Maybe instead of using two nested for_each, try flat_map and one for_each?
Another problem is false sharing. If two threads write to adjacent locations in memory (like two elements in the same row), that forces CPU to synchronize caches, and that's super slow.
Thank you. You are right, but I have a big doubt with this:
These four sequential algorithms are equivalent. But I don't understand why the fastest one is the first one.

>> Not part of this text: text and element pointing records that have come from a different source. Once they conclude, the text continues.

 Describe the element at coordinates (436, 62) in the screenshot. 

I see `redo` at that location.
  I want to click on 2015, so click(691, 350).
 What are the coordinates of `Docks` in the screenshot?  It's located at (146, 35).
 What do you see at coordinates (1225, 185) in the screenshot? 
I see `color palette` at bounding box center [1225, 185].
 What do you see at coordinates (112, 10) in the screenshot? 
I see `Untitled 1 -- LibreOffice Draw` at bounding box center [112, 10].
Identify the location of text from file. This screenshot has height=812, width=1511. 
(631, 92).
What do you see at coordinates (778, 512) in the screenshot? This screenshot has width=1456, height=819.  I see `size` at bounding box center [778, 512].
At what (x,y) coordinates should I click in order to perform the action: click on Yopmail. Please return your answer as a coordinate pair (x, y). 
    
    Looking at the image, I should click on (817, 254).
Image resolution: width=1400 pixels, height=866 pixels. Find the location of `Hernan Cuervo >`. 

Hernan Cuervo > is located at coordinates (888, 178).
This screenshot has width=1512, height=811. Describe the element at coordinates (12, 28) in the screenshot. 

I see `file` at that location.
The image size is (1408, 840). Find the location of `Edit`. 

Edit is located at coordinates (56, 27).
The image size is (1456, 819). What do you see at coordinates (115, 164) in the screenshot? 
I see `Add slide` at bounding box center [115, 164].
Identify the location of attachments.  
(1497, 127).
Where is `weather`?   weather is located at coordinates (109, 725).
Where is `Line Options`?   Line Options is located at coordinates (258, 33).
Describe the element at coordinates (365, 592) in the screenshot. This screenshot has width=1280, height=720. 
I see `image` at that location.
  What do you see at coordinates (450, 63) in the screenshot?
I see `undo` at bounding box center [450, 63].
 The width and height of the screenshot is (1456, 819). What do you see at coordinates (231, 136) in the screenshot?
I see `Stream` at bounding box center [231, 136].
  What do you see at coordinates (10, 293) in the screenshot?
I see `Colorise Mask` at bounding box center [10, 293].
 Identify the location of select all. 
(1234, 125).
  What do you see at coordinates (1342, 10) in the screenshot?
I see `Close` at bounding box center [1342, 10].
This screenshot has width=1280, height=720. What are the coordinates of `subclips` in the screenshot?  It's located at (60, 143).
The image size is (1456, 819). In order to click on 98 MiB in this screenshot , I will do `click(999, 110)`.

I understand that Rust advises to use iterators, why the first one is the best ?
Algorithm 1
(0..BLOCK_SIZE).for_each(|k| unsafe {
let kj = *kj.get_unchecked(k);
(0..BLOCK_SIZE).for_each(|i| {
let ik = ik.get_unchecked(i).get_unchecked(k);
let row = ij.get_unchecked_mut(i);
(0..BLOCK_SIZE).for_each(|j| {
let sum = ik + kj.get_unchecked(j);
let ij = row.get_unchecked_mut(j);
if sum < *ij {
*ij = sum;
}
});
});
});
Alrogithm 2
kj.iter().enumerate().for_each(|(k, kj)| unsafe {
ij.iter_mut().zip(ik.iter()).for_each(|(ij, ik)| {
let ik = *ik.get_unchecked(k);
ij.iter_mut().zip(kj.iter()).for_each(|(ij, kj)| {
let sum = ik + *kj;
if sum < *ij {
*ij = sum;
}
});
});
});
Do you have a runnable code sample that you can post?
Often these optimization questions end up being a combination of
the compiler not optimizing one version as well as another
the different versions aren't actually doing precisely the same thing which leads to either
Extra operations in the slower versions
Better memory/cache efficiencies due to iteration order differences
One way to drill down on it is to look at the resulting assembly from the compilation. Even if you don't have a good understanding of assembly sometimes you can infer some things just by diffing the output of two different compilations.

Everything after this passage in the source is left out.